* Work to be completed *
Show each line from the records below in which the word "konular" occurs.

* Information supplied *
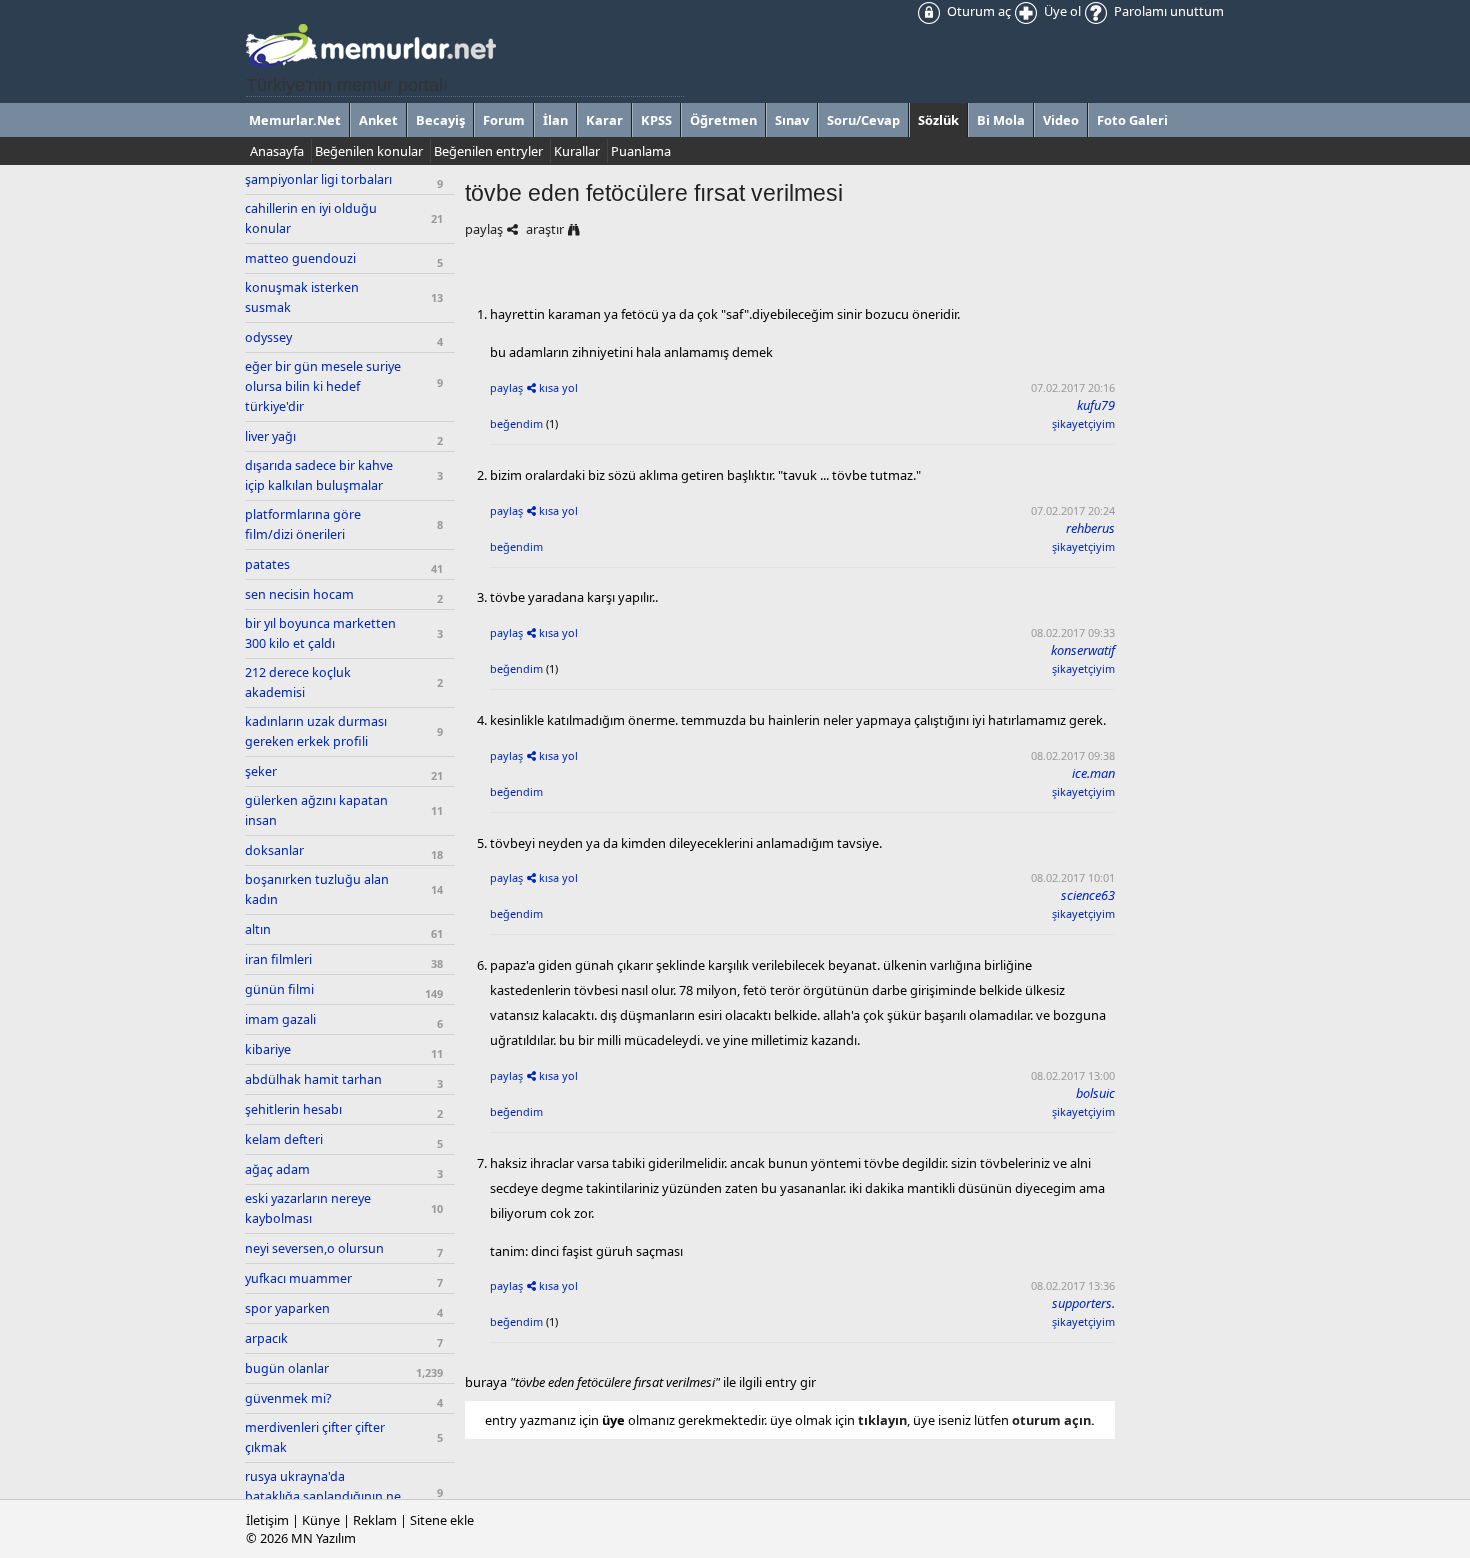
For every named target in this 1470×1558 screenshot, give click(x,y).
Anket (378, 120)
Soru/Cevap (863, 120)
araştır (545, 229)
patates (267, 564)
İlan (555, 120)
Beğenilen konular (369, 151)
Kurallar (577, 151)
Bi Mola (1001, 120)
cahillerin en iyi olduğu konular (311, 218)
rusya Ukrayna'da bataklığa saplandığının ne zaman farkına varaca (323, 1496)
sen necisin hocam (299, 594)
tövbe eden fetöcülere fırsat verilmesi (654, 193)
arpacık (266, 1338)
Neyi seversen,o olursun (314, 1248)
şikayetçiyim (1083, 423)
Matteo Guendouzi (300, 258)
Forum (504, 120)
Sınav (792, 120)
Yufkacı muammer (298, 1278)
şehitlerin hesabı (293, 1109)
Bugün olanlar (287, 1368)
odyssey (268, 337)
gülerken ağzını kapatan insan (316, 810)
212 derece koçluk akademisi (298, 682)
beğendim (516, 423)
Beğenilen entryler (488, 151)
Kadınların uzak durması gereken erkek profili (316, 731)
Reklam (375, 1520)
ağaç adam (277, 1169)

* Expected output *
Beğenilen konular (369, 151)
cahillerin en iyi olduğu konular (311, 218)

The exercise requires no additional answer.